**Records for this task**
● ● ● ● ●

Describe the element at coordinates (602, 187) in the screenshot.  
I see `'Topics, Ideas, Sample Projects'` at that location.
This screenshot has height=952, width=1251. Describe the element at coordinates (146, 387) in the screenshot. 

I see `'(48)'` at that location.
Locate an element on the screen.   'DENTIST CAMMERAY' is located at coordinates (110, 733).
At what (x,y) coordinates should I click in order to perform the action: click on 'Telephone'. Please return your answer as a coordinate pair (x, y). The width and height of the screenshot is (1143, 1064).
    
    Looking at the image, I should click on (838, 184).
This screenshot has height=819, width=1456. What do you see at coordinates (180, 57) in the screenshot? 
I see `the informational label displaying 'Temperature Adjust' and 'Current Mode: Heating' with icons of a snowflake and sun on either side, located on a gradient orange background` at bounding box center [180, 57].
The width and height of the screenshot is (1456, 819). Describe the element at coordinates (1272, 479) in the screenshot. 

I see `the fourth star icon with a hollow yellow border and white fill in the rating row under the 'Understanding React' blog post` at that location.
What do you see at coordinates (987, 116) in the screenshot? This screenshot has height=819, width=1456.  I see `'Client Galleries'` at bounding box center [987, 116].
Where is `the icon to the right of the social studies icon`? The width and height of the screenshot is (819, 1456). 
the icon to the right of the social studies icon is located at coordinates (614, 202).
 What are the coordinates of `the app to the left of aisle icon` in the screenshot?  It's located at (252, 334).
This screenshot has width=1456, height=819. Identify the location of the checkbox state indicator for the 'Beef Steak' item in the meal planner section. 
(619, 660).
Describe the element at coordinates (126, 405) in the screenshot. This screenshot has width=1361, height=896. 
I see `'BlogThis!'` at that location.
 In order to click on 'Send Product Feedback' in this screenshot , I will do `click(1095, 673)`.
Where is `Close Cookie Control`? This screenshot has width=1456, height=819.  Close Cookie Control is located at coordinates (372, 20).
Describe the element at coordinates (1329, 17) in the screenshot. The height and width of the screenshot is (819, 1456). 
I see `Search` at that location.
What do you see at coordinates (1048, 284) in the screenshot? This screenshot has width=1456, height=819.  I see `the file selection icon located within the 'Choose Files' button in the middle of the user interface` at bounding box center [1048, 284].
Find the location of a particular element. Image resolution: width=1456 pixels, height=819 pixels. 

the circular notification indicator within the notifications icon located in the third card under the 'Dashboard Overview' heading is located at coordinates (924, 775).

● ● ● ● ●

**Problem description**
Show each line of the material above that contains the string "location". Case counts.

**Written solution**
I see `'Topics, Ideas, Sample Projects'` at that location.
I see `'(48)'` at that location.
I see `the fourth star icon with a hollow yellow border and white fill in the rating row under the 'Understanding React' blog post` at that location.
This screenshot has width=1456, height=819. Identify the location of the checkbox state indicator for the 'Beef Steak' item in the meal planner section. 
I see `'BlogThis!'` at that location.
I see `Search` at that location.
Find the location of a particular element. Image resolution: width=1456 pixels, height=819 pixels. 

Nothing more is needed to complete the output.